The old way of mentoring is gone. A few one-on-one meetings and a couple of coffee dates are no longer the mentoring norm. Nowadays, mentoring is so much more personal because the competition in almost every industry is fierce and the younger generation wants more guidance than ever when navigating through the perils of the workforce. Let’s take a look at a few ways this younger generation needs to be mentored.
Get the Big Dogs Involved
I’m talking the C-suite, senior level and business leaders. Younger workers have big goals and aspirations and want to contribute and understand the big picture more quickly than older generations, which means they really want input and mentorship from those who are in the positions they are looking to be in one day.
Sometimes managers and executives can’t dedicate a lot of time to mentoring, but not all of the younger workers are seeking regular meetings. Utilize technology such as videos and podcasts to give advice and mentoring tips that can be hosted on your company’s intranet or distributed via email campaigns. This way, these workers can learn on their own time.

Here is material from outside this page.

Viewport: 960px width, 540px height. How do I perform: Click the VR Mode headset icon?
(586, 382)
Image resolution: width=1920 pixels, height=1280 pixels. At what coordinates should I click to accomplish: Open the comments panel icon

A lot of the younger generation like to network outside of their companies, meaning you should provide and help facilitate these mentoring opportunities so that these workers can form mentorship groups outside of the office walls. Whether it be a fun happy hour, external program or anything of the sorts, this can provide career guidance and future job opportunities for the younger workforce.
Take it Step by Step
If you are new to mentoring, you may want to try to give the mentee all of the information possible to help them, but break out these lessons into different categories so that the info can be absorbed easily. The more information you overload them with, the harder it will be for them to process the material. Use a step-by-step process to make sure that you are helping your mentee in the best way possible to help them advance their career.
Accept Challenges to Your Ideas
The younger generation wants to learn, but they also want to be heard. Don’t be afraid to accept when they challenge your ideas and thoughts. The mentee should not feel pressured to take your word as the end all be all. When a mentee analyzes and challenges what you are saying, you may end up learning a few things yourself.

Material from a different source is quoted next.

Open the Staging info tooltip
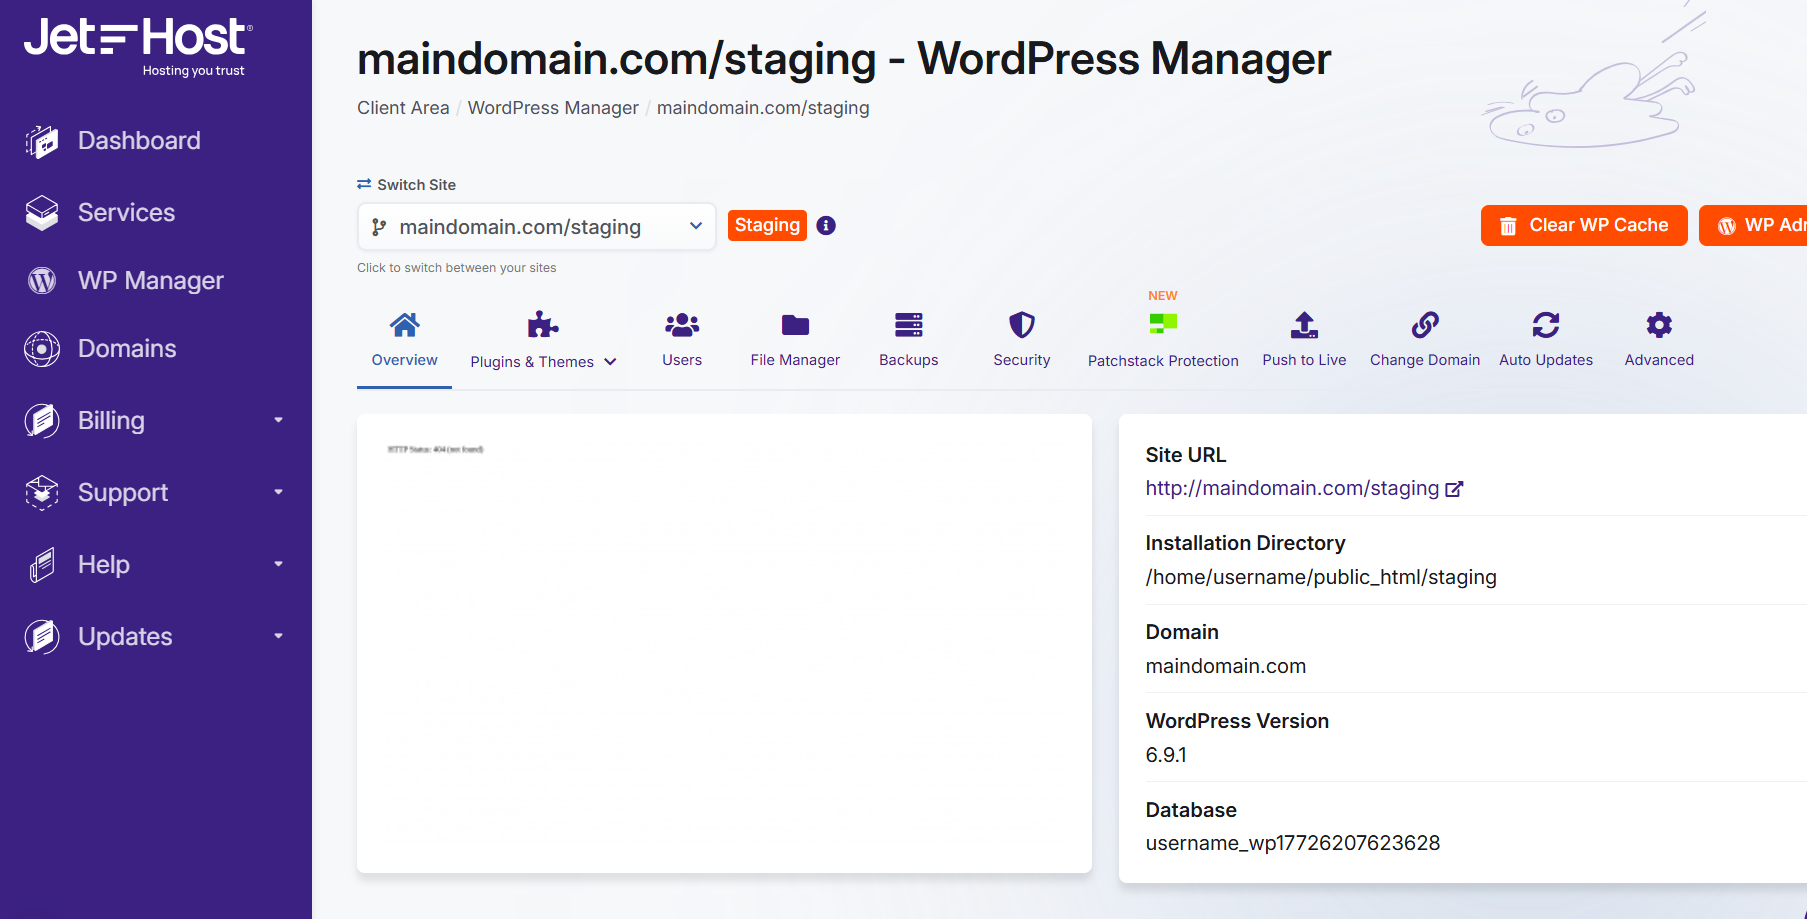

As a younger generation enters the workforce, it is important that as an established mentor, you are providing them with the guidance and information they need to one day be as successful as you are. But remember, that things are not like they used to be – today’s workforce is full of people willing to challenge the old ways and who are looking to grow and learn quickly and efficiently. These tips will help you mentor this generation in a way that fits their wants and needs and will also help you learn along the way.